A emenda afirma que a suspensão temporária do voto durante a prisão provisória não é uma punição, mas uma medida administrativa. Ela não antecipa a condenação, nem implica culpa — apenas reconhece que, enquanto a liberdade está restrita, o exercício pleno da cidadania política é tecnicamente inviável. O direito é suspenso apenas enquanto durar a custódia, e será restabelecido se a pessoa for absolvida.
Quantas pessoas realmente votam nos presídios?
Em 2024, foram mais de 6 mil presos provisórios que votaram. Em 2022, esse número chegou a 12.963. Os maiores volumes ocorrem em São Paulo, Bahia e Amazonas. Mas em muitos estados, o número é baixo — alguns presídios têm apenas 5 ou 10 eleitores aptos. A logística é cara, e muitos presos nem sabem que podem votar.
O que acontece se o Senado aprovar, mas o STF derrubar a emenda?
A decisão do STF prevalece sobre a lei. Se o Supremo considerar a emenda inconstitucional, o voto de presos provisórios volta automaticamente a ser garantido. Isso já aconteceu em outras decisões, como quando o STF derrubou a Lei da Ficha Limpa em casos específicos. A Constituição é a lei máxima — e o voto é um direito fundamental nela.
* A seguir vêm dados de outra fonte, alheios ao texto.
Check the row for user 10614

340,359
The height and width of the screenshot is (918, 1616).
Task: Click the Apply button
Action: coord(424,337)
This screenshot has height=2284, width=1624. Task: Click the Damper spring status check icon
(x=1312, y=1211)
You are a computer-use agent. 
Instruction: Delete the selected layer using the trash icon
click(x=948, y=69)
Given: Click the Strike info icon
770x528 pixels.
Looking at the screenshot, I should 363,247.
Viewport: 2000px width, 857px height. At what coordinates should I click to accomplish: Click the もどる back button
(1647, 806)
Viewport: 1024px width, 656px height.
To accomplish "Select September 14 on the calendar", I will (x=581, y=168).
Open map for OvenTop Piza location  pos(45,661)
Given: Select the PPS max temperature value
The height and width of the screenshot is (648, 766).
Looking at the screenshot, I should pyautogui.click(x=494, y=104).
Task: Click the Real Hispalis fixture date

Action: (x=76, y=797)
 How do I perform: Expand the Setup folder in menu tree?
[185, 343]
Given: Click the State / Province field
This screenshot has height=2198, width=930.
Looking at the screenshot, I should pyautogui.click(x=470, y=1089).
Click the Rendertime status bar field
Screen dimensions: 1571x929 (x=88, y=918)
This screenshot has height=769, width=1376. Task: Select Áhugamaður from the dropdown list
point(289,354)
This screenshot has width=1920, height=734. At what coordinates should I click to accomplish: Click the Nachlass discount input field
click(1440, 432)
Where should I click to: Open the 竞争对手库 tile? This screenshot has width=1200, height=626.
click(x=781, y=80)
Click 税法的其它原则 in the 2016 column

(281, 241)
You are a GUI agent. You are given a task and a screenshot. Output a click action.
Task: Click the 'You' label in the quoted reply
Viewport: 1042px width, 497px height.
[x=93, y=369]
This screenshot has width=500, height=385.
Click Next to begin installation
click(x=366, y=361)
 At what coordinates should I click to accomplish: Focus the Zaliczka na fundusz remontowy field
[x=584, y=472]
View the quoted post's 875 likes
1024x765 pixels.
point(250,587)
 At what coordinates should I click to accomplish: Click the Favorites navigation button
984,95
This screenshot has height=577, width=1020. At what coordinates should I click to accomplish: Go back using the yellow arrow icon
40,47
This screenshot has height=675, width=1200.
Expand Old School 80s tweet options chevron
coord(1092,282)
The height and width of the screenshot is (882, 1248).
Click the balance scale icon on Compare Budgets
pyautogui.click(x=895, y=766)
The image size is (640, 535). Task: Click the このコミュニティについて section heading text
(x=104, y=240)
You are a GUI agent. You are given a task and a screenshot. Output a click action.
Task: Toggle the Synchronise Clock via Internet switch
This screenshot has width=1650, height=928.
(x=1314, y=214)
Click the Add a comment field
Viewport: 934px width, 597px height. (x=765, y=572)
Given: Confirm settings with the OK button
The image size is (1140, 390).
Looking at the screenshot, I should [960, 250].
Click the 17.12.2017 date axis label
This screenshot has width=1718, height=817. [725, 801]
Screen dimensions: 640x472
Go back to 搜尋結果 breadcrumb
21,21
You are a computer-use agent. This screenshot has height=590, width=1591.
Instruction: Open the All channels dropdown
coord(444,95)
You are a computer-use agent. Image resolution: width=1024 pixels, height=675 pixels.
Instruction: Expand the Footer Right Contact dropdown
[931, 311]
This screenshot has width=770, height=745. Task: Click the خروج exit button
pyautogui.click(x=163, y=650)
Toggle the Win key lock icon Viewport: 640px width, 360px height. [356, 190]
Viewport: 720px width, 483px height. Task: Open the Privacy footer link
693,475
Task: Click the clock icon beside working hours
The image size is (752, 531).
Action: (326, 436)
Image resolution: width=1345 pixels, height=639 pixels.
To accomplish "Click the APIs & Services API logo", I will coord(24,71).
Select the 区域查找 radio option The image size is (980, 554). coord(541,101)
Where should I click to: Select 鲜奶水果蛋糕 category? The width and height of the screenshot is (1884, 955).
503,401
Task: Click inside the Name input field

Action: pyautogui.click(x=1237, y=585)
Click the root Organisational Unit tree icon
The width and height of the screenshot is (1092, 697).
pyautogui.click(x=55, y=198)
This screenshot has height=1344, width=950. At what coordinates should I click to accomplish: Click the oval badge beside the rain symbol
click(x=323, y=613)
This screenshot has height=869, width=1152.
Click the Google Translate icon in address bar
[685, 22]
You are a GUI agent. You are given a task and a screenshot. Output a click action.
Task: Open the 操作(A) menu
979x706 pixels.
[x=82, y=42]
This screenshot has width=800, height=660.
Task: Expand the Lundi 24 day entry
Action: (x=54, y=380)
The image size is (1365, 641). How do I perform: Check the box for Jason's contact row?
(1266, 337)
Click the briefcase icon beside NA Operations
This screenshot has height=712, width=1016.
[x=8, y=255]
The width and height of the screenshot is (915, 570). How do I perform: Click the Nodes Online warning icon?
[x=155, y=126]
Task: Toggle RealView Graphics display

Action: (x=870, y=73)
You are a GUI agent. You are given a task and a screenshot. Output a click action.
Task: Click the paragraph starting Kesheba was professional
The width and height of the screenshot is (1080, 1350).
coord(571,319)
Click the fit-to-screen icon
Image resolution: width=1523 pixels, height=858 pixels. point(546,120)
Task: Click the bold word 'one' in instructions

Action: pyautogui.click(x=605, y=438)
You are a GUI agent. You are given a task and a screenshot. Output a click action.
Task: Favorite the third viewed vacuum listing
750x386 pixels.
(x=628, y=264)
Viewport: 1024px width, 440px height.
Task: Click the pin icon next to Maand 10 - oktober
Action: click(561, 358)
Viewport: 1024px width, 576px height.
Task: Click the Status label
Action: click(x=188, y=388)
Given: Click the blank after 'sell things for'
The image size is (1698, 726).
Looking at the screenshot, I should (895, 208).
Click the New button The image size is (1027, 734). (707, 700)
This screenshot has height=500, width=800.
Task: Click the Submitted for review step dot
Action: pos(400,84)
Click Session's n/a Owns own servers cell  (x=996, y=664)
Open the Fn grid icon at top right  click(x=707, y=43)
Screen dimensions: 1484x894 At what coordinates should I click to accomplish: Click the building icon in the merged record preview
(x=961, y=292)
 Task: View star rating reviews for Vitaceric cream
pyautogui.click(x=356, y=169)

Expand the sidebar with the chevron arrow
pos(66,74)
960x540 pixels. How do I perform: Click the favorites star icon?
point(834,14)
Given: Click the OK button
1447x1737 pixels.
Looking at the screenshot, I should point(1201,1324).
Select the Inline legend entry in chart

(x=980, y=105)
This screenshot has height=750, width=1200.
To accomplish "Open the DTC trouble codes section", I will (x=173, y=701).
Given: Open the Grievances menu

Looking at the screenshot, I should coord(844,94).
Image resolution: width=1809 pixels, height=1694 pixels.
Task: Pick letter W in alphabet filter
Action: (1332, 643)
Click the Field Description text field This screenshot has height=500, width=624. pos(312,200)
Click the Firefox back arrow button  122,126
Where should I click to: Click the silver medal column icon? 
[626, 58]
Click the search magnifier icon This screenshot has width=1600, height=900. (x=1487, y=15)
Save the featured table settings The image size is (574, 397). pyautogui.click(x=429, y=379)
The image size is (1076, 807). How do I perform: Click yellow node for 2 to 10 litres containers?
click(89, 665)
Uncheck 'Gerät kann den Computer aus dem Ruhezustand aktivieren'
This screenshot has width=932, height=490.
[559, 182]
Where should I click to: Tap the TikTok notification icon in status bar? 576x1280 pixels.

Por que o TRE-RJ quer manter o voto, mas exclui presos de facções?
O TRE-RJ argumenta que unidades com forte presença de facções criminosas representam risco à segurança pública e à integridade do processo eleitoral. O objetivo não é punir, mas evitar que o voto seja manipulado por líderes dentro das prisões. É um equilíbrio entre direito e segurança — algo que a emenda da Câmara ignora completamente.
Essa mudança afeta adolescentes em medidas socioeducativas?
Sim. A emenda abrange também adolescentes de 16 a 21 anos internados, que atualmente têm direito ao voto. O TSE os considera "eleitores aptos" desde que não tenham sido condenados em sentença definitiva. Se a emenda for aprovada, esses jovens perderão o direito de votar mesmo que estejam em centros educativos, não em prisões comuns — o que levanta sérias críticas de especialistas em direitos da infância e da juventude.
O que os países europeus fazem nesse caso?
Na Alemanha, Canadá e Áustria, presos condenados ainda votam. Na França, só perdem o direito quem é condenado por crimes eleitorais. O Brasil é um dos poucos países que mantêm o voto para presos provisórios, mas não para condenados. A emenda proposta tenta alinhar o Brasil a modelos mais restritivos — mesmo que isso vá contra a própria Constituição.